The process begins with transduction, or the activation of neurons by a noxious stimulus. The activation begins with a release of chemical mediators that result in an action potential, and ultimately a pain impulse.
Next, in transmission, the impulse is transmitted from the site of the noxious stimulus, along A-delta fibers and C fibers across the spinal cord at the dorsal horn, and to the brain.
It's in the brain where pain perception becomes complex. Several areas of the brain play a role in the awareness of pain: the limbic system, responsible for behavior and emotional responses; the reticular system where motor and autonomic responses are formed; and the somatosensory cortex where memory and cognitive recognition of pain takes place. Therefore, pain is influenced through sensory input, affective response, and cognitive evaluation learned over time.11
The fourth step in the process of nociception, modulation, refers to the amplification or reduction of pain signal intensities that play a role in changing the person's reaction to the pain.
In recent years, several systematic reviews have been completed to identify the most valid and reliable tool for use in critically ill adults. In all of these reviews, the BPS and the CPOT have been identified as the superior tools.9,18,19
The BPS is designed for mechanically ventilated patients and consists of three observational domains (facial expression, upper limb movements, and compliance with mechanical ventilation) that are scored from 1 to 4, with higher numbers indicating higher levels of discomfort.

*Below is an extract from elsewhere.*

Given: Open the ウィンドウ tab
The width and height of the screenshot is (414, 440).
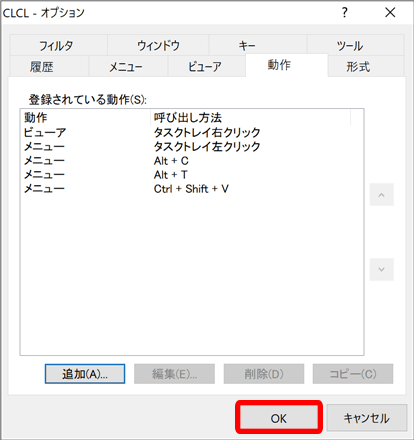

The total BPS score can range from 3 (no pain) to 12 (maximum pain). The BPS has been tested extensively in critically ill patients and found to be valid and has demonstrated high interrater agreement, and good internal consistency. From a practice standpoint, the BPS is easy to use and takes an average of 2 to 5 minutes to complete.20-25
The CPOT is designed for use in both intubated and nonintubated critical care patients. Four domains, including facial expression, body movements, muscle tension, and ventilator compliance or vocalization (extubated patients), are scored from 0 to 2, with a total score ranging from 0 (no pain) to 8 (maximal pain).
The CPOT was originally developed in French, with subsequent versions being tested in English and Spanish.26-28 Like the BPS, the CPOT has proven to be valid and reliable.28 In testing, the CPOT has demonstrated a sensitivity of 86% and a specificity of 78% during painful procedures, with the sensitivity decreasing to 83% prior to a painful procedure and 63% following the painful procedure. Specificity remained high at 83% and 97%, respectively.30 In clinical practice, 100% of the nurse respondents reported that the CPOT directives were clear and that the tool was easy to use. The majority also reported that the CPOT was quick to use (78%), and that they would recommend the use of the CPOT routinely in practice (72.7%).31
There are several limitations that need to be acknowledged when a BPS is used. It's important to note that both tools have been unable to demonstrate a consistent correlation with the patient's self-report of pain, especially when the patient was scored as having "no pain" on the BPS or CPOT. In addition, an increasing score on a behavioral pain assessment tool doesn't equate to an increasing severity of pain as on a 0 to 10 self-report tool.12 Clinical nurses are encouraged to use these tools only to indicate the presence of pain and provide analgesia when indicated.